Chicago-based Andersen now employs fewer than 200 lawyers and administrative staffers, who spend most of their time defending the company against scores of ongoing lawsuits. If the Supreme Court overturns the conviction, Andersen could better defend itself against billions of dollars in civil claims filed by shareholders and in disputes with insurers who have used the criminal conviction to deny the firm coverage.
"The firm is pleased that the Supreme Court has agreed to consider its case, given the importance of the legal issues and the potential impact on businesses and individuals in the United States," Patrick Dorton, an Andersen spokesman, said in a telephone interview.
Bryan Sierra, a spokesman for the Justice Department's Criminal Division, declined comment.
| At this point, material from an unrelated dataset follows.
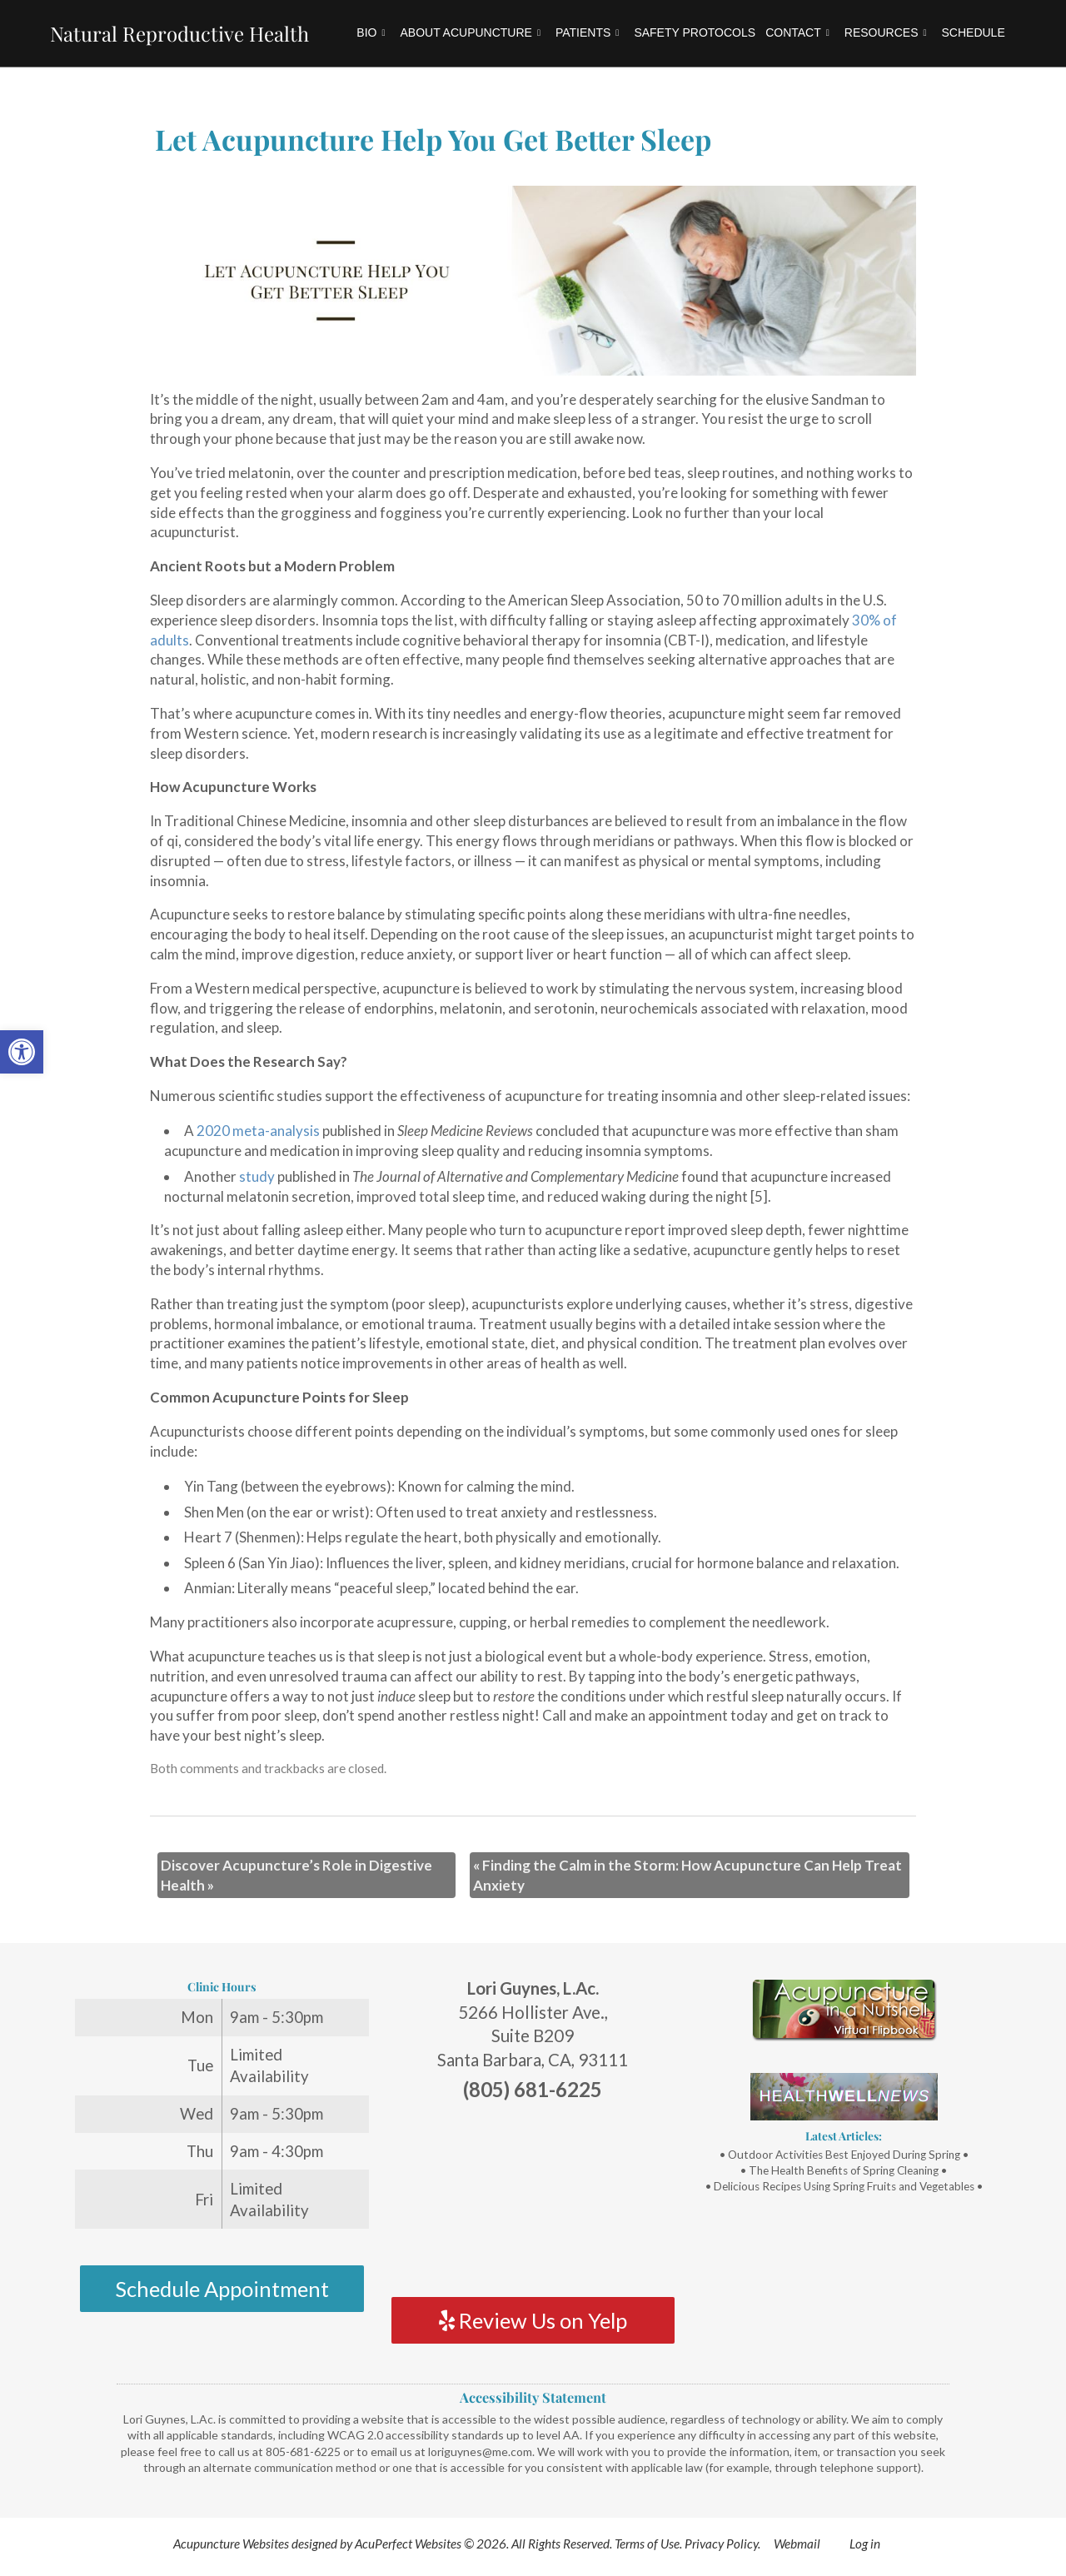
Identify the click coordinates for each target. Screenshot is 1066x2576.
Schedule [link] (973, 32)
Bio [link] (370, 32)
The team of lawyers that prosecuted Andersen continues to bring indictments against former Enron officials and their professional advisers, and it has charged nearly three dozen people with crimes in connection with the Houston energy trader's demise.
Enron was the first in a series of companies to disclose multibillion-dollar accounting schemes and self-dealing by insiders that badly bruised investor confidence and touched off cries for widespread corporate reforms.
The Justice Department previously said that it took a hard line with Andersen because of the accounting firm's record of allegedly shoddy work, including failed audits at Waste Management Inc. and Sunbeam Corp. that cost investors millions of dollars. Andersen was operating under a form of corporate probation at the instigation of the Securities and Exchange Commission at the time of the Enron debacle.
During a six-week trial, prosecutors argued that Andersen's leaders desperately feared a spate of costly shareholder lawsuits as Enron descended into financial collapse. Shortly after receiving notice about problems at Enron, including what she described in notes as a "highly probable" SEC investigation, Andersen lawyer Nancy Temple sent out an e-mail message reminding employees to follow the company's document retention policy, which called for the destruction of old and extraneous papers.
Accountants in Andersen's Houston office touched off a massive campaign to shred documents, destroying more than two tons of paper and deleting thousands of e-mails in a few weeks in October 2001, the government argued.
Andersen argued that U.S. District Judge Melinda Harmon gave improperly broad instructions to the jury on the obstruction charge and that prosecutors failed to prove that the document tampering took place after the SEC formally opened a probe into Enron's finances.
The conviction was upheld in June 2004 by the U.S. Court of Appeals for the 5th Circuit. Andersen petitioned the Supreme Court for review in September, a move that the high court granted yesterday.
The Supreme Court will hear the case sometime in April, with a decision to come before the term ends this summer, lawyers involved in the case said.
"I think Arthur Andersen may have a final bit of justice here," Arthur W. Bowman, a longtime accounting industry consultant based in Atlanta, said in a telephone interview. "But there's no way they'll ever bring the firm back to life."